Filter Operator Approach

We can replicate the same query above using a filter operator such as where.

If we have to use a filter condition then we would need to parse out IP address in my parent query and make sure that the field name is consistent with child query. Once we have parsed out the ip address field I would need to create a where clause in the parent query and have the child query inside it, just like before. The only difference is the compose operator. In this case we don’t have the keywords at the end of the operator since we want to pass back the field_name information back to the parent query.

_sourceCategory=reinvent/travel/checkout
| json field=_raw "source_ip" as src_ip
| json field=_raw "funcName"
| where funcname in ("process_cart","charge")
| where [subquery:_sourceCategory=reinvent/travel/nginx
      | count by src_ip
      | topk(1,_count)| compose src_ip]
| if (funcname = "process_cart" , "Checkout", "Purchased") as funcname
| count by funcname

clipboard_e80b31772b236645f5e6ae1417b9c7653.png

Best Practices

Here's a few tips and tricks to help you have a smoother experience with subqueries.

  •  Your queries will perform better if you have the child query in the source expression (before the first pipe (|)), rather than having it in the filter clause
  •  If the child query is used to build the filter clause, then try having the filter clause close to the source expression rather than having it further down in the query as it would give better performance.
  •  Run the child query in a separate tab first. You can even append the compose operator there to check the results returned. Once you are confident with the query that you build, copy it into your main subquery. This reduces the chances of creating queries that provide wrong results. 
  •  If your subquery is generating too many records, try reducing the time range of the query.

Limitations

There are some limitations of subqueries

    1.    You cannot return more than 2500 unique results (rows) back from the child query. Number of columns sent back from the child query does not influence the number of results.
    2.    Currently, child query will run on the same time range as the parent. In the future we will support different time ranges for child queries.
    3.    Log Search Page will not show histogram for child queries.
    4.    If getting the status of an Search job thought API message Count, histogram Buckets,pending Errors, pending Warnings, recordCount will only reflect status of the parent query, and not the child queries.

Where can you use Subqueries?

Here's the list of what is support

  •   Search API
  •    Log Search Page (UI)
  •    Dashboards (Not supported in live mode)
  •    Scheduled Searches (but not real-time scheduled searches)
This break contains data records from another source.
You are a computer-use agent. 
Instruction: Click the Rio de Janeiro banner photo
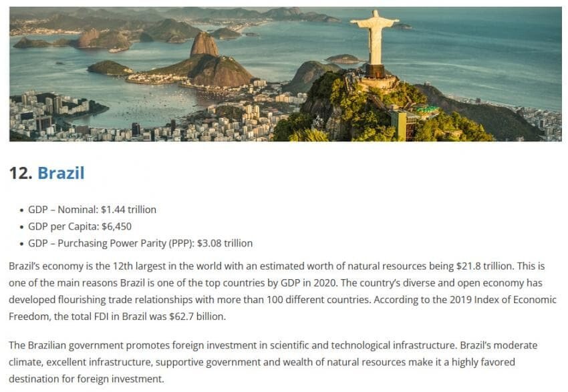(285, 74)
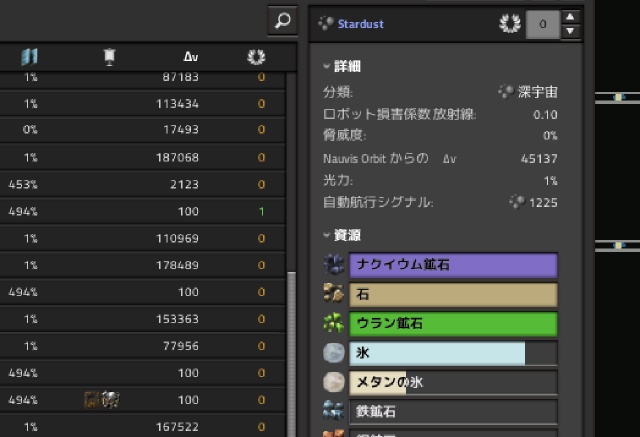Sort by the priority wreath column icon

click(256, 57)
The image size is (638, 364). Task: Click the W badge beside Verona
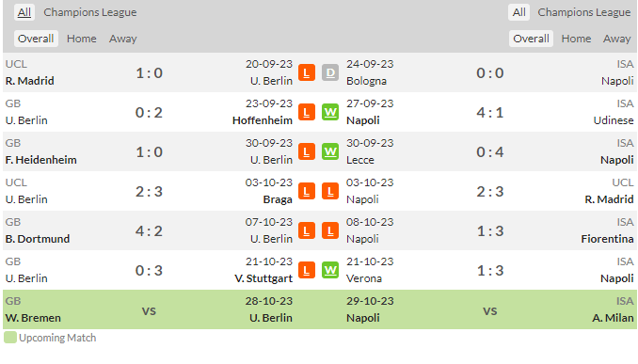coord(330,270)
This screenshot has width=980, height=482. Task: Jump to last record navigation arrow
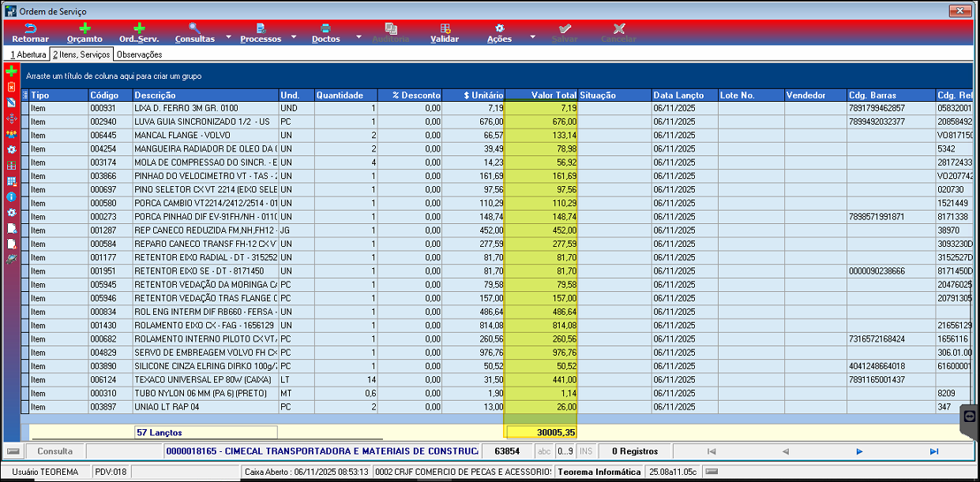[x=934, y=451]
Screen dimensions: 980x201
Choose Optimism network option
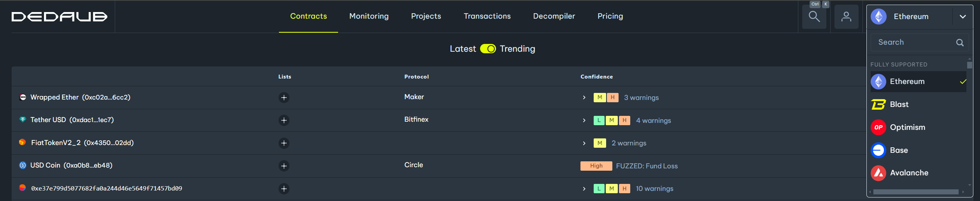(907, 128)
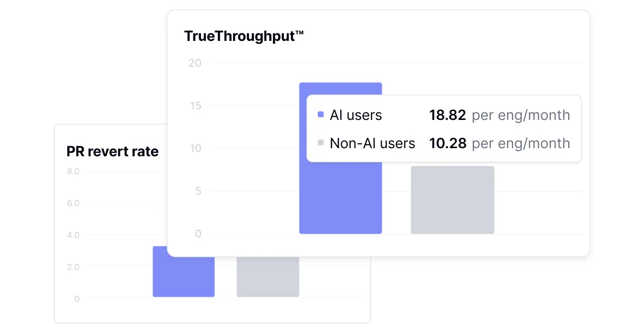The width and height of the screenshot is (644, 333).
Task: Click the PR revert rate chart title
Action: point(113,151)
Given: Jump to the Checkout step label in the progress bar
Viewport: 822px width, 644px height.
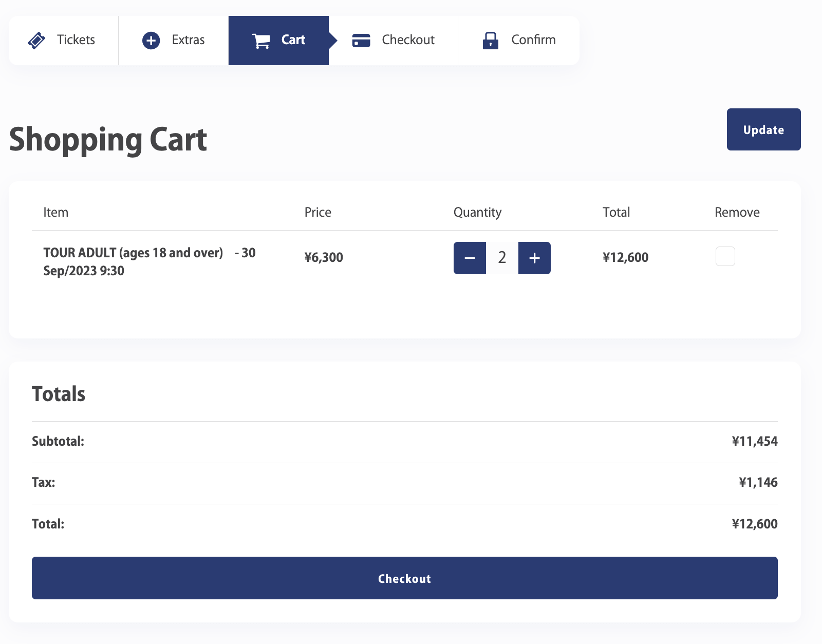Looking at the screenshot, I should pos(408,40).
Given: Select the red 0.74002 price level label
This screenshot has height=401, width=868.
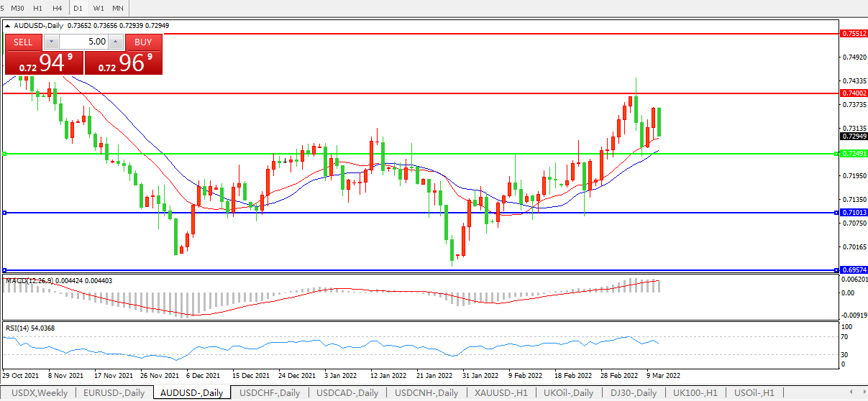Looking at the screenshot, I should click(854, 93).
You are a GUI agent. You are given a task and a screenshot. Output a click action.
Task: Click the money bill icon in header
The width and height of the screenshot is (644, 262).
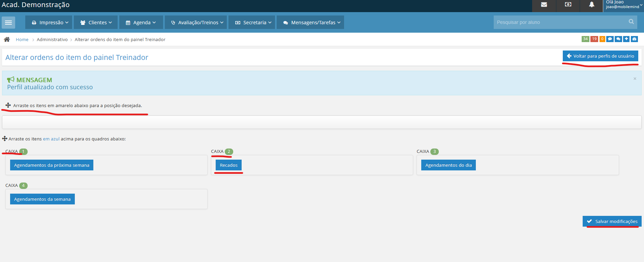tap(568, 5)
Where are Subqueries not supported?

  •    Scheduled Views
  •    FERs
  •    Live Dashboards
  •    Real-time Scheduled Searches

Known Issues

We're still working on some features during this Beta period. Here are some known issues that you might experience:

  •  If there are syntactical issues within the child query then the UI doesn't display correct warning messages like it does for normal Sumo queries.
  •  If your subquery returns no results, then you might get unexpected errors from your subquery. We recommend doing a null check before the results are returned by the child query.
  •  Our UI doesn’t provide autocomplete for the subquery syntax, and the inline help is also not available.
  •  There's no error message to prevent users from adding subquery to live dashboard. This can break the dashboard since subquery is not support in live mode.
  •  Currently you cannot cancel, pause, or resume a subquery.
  •  If you have to many subqueries running concurrently, then you might get a stack overflow error when you try to start a new subquery. In this case, you should wait for sometime for the earlier subqueries to finish before starting your new query.